* **ABOUT THIS EXERCISE**: The required output consists solely of the lines from the line containing "Currency field label" through the end of the records, copied exactly.

====== ENTRIES SUPPLIED ======

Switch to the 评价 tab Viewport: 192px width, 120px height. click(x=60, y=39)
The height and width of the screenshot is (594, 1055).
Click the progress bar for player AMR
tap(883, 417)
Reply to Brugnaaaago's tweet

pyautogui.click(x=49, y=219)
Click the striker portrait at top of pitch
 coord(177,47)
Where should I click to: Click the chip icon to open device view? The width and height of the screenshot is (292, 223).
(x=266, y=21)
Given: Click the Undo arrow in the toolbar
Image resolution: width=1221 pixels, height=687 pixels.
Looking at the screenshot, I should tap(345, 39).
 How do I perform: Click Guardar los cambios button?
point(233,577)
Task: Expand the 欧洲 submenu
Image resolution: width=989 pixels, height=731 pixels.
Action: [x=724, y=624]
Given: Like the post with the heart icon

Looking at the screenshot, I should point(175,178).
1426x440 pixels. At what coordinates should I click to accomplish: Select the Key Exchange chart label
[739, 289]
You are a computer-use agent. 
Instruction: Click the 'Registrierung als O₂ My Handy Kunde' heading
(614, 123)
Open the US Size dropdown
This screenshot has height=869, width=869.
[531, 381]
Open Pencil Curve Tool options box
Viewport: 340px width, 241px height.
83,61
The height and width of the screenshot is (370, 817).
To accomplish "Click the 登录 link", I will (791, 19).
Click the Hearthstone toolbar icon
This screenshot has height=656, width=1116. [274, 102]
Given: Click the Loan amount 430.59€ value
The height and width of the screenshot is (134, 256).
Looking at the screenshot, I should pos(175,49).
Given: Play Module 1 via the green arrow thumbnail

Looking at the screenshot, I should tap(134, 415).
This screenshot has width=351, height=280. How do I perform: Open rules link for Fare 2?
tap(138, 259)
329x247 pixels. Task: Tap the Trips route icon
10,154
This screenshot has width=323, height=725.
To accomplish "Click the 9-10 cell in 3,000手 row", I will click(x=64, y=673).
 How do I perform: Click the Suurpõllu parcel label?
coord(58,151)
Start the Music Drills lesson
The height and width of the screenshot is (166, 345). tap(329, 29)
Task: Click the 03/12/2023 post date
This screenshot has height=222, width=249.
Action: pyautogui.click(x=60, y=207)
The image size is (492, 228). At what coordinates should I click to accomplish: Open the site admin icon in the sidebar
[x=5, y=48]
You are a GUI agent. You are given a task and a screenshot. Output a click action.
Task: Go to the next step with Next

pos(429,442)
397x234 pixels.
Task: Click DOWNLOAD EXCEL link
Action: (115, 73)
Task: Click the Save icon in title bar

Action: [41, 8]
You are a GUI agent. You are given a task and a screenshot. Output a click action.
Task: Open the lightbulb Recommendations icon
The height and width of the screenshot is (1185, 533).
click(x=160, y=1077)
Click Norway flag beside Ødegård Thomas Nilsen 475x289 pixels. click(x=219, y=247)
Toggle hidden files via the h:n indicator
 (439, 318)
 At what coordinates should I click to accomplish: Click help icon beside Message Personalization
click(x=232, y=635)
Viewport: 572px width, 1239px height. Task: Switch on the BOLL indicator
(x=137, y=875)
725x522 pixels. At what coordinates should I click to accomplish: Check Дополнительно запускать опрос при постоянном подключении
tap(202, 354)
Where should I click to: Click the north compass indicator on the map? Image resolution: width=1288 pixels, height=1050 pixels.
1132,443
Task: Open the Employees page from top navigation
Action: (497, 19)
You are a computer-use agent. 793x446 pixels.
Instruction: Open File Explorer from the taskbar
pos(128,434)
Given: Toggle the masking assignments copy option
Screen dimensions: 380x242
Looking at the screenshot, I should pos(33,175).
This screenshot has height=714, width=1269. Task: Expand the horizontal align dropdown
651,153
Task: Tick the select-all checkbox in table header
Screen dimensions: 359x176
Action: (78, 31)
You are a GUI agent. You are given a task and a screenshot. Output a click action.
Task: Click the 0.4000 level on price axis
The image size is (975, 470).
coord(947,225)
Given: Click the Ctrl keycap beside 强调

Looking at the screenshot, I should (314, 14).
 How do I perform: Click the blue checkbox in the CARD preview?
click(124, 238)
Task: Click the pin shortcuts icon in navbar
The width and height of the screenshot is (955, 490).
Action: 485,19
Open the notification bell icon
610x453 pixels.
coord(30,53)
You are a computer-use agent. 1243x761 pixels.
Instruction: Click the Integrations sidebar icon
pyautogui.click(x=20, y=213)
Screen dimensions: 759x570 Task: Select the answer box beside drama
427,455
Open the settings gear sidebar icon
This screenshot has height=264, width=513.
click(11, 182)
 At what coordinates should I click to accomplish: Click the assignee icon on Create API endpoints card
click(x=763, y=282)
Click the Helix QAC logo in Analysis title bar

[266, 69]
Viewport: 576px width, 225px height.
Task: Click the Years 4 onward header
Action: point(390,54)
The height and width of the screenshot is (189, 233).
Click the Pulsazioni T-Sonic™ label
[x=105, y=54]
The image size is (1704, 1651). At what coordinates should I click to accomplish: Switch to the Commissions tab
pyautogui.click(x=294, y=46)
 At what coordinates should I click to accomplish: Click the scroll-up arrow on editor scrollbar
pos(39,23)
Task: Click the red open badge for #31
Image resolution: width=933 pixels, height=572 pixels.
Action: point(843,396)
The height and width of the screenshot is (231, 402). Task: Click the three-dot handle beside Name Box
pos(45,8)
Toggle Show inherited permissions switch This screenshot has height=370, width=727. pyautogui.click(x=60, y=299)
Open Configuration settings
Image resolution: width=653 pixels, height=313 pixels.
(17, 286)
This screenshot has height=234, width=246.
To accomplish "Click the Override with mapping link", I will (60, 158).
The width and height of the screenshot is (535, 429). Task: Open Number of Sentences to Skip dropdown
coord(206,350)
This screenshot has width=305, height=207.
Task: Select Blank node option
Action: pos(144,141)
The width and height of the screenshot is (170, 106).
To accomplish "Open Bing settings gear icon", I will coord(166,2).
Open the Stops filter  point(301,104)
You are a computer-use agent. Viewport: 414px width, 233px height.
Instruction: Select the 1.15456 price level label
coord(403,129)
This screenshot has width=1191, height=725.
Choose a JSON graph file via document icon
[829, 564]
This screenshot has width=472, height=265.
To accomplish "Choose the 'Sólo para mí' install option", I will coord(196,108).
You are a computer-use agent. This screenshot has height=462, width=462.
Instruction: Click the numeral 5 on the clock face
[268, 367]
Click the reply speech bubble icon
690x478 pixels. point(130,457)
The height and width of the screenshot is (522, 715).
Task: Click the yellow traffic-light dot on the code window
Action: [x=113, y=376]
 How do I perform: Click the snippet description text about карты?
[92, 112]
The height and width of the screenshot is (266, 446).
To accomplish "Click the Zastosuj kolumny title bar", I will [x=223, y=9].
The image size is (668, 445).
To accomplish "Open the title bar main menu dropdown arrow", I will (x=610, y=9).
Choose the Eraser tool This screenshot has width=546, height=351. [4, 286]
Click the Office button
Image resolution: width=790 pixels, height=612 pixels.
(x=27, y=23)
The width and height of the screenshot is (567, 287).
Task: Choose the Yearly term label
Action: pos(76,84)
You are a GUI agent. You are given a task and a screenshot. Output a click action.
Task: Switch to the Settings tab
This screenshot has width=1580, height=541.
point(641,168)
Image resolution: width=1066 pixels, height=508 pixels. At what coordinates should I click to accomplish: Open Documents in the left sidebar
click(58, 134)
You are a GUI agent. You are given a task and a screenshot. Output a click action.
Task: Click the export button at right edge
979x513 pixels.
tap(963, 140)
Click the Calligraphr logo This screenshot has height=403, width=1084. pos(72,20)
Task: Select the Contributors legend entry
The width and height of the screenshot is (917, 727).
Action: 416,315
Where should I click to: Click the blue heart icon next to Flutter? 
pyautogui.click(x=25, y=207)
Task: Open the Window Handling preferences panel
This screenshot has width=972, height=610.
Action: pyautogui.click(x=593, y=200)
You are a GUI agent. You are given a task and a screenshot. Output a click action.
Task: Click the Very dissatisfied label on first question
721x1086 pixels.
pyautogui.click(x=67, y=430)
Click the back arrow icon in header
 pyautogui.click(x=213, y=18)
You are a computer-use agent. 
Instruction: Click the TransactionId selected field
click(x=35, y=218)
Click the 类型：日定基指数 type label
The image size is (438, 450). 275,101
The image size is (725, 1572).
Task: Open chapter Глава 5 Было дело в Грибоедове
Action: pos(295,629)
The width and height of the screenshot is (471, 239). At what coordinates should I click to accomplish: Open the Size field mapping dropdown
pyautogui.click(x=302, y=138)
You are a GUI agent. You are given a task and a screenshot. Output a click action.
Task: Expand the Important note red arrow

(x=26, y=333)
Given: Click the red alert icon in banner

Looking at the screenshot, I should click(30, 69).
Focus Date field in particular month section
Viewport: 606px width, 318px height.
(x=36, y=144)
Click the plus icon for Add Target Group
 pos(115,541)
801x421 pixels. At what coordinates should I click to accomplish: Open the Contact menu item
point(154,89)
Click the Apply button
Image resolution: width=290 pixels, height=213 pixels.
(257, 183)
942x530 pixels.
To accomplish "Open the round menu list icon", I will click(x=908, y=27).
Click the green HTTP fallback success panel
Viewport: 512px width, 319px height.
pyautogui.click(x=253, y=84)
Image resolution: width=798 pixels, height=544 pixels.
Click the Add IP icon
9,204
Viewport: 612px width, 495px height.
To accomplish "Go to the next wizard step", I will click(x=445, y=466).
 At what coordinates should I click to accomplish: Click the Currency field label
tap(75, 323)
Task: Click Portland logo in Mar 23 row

======

* **WRITTEN ANSWER**:
 At what coordinates should I click to accomplish: Click the Currency field label
tap(75, 323)
Task: Click Portland logo in Mar 23 row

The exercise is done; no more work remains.